Stored dataset items:

- - - - -

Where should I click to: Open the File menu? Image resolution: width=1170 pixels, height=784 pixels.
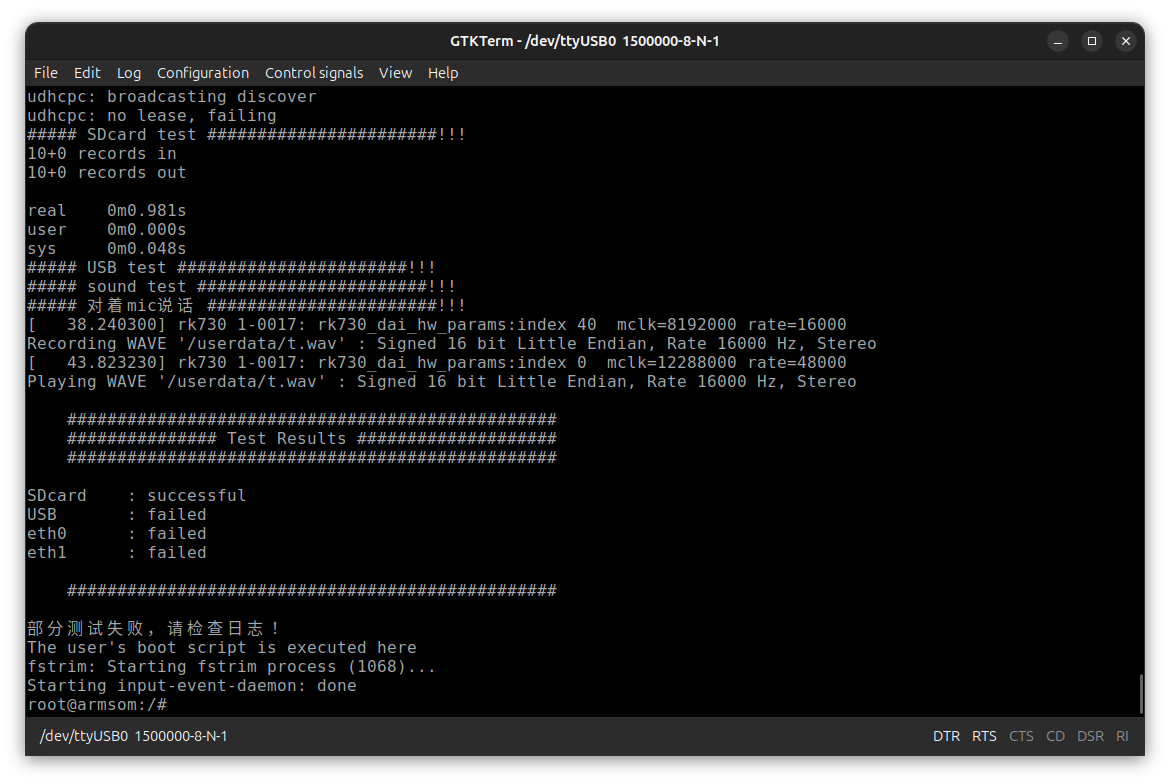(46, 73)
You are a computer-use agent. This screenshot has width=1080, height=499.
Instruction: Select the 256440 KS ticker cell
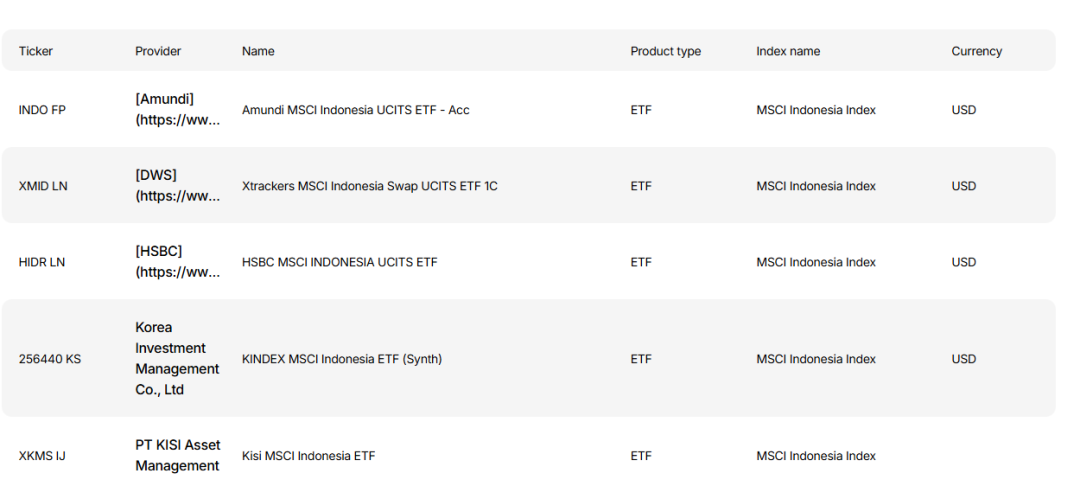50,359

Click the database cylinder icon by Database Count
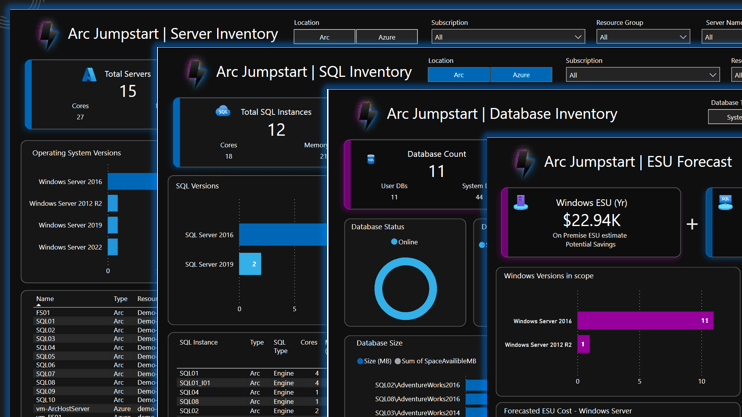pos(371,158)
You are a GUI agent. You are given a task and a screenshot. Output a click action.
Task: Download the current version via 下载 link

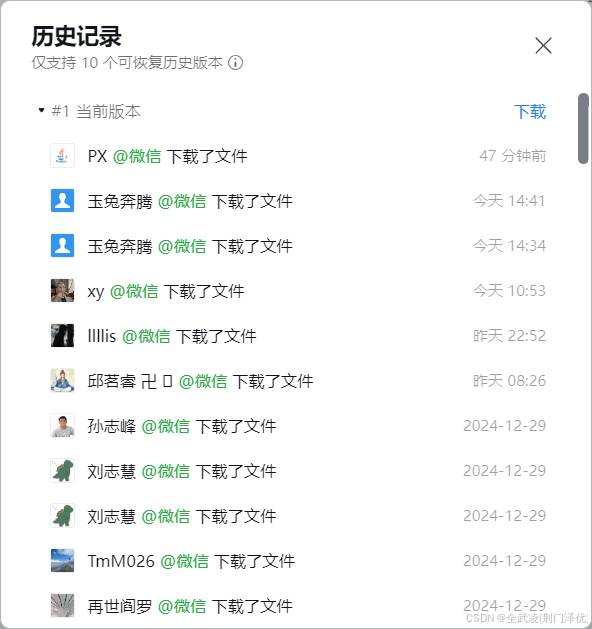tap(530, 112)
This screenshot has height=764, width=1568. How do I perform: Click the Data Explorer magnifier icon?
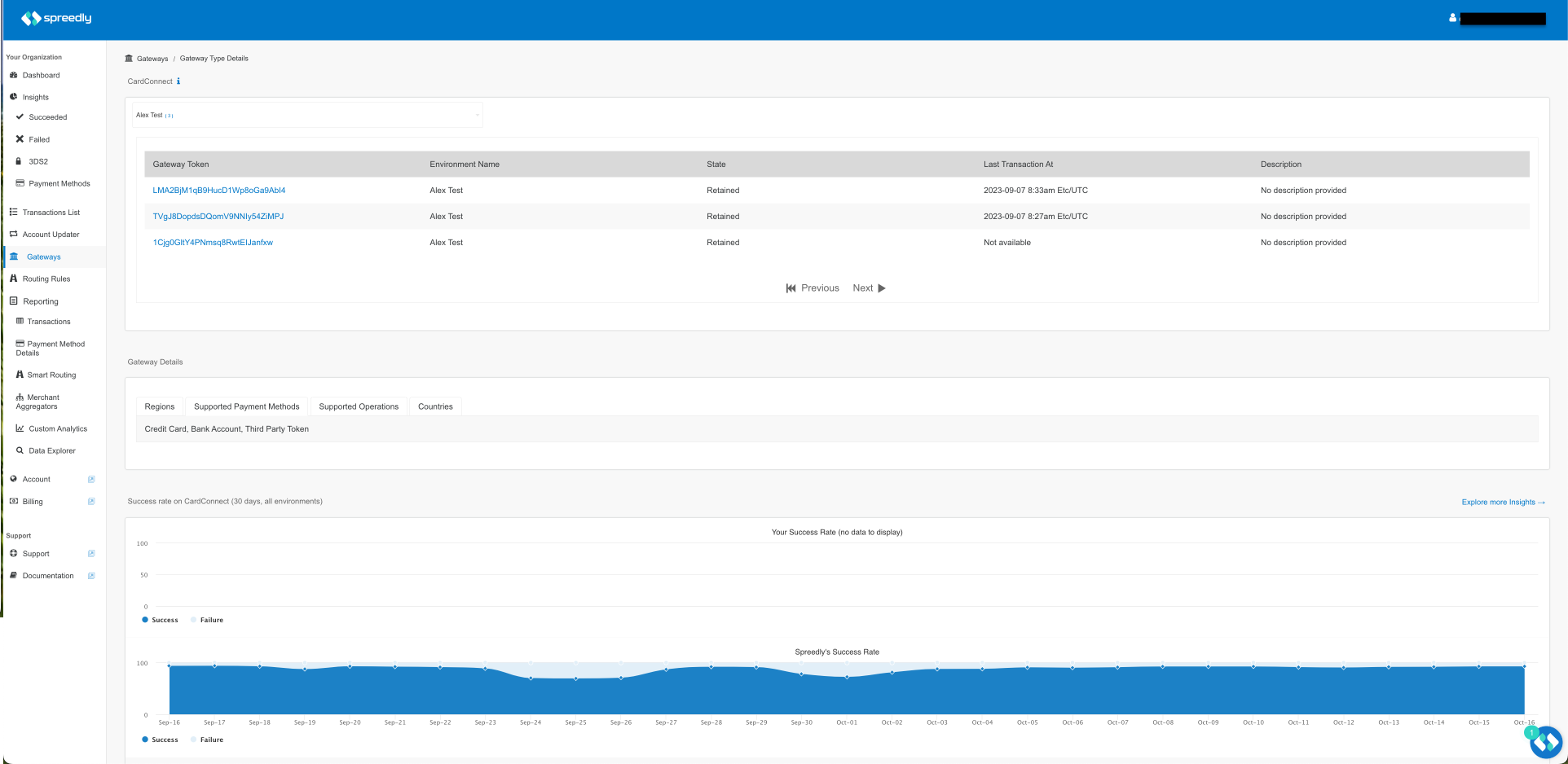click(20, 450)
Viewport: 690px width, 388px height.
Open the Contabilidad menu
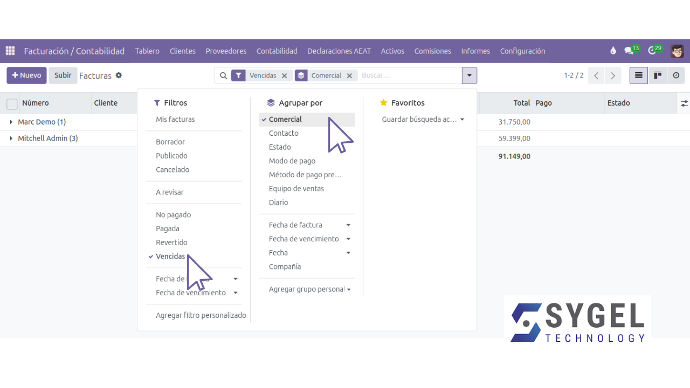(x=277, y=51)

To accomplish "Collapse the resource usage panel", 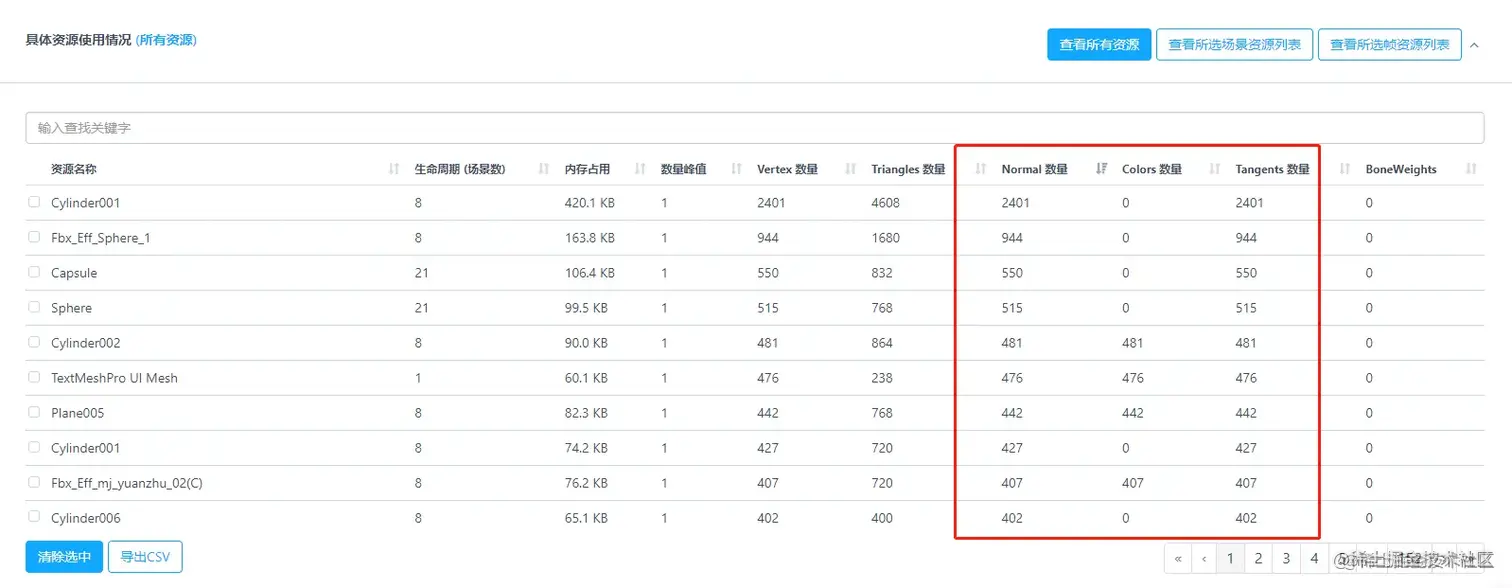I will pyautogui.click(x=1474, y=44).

- - - - -

◆ TASK TO COMPLETE: Show me all lines in the records that contain "agent".

◆ ANSWER SPACE:
You are a computer-use agent. This screenshot has width=1080, height=499.
You are a GUI agent. You are given a task and a screenshot. Output a click action.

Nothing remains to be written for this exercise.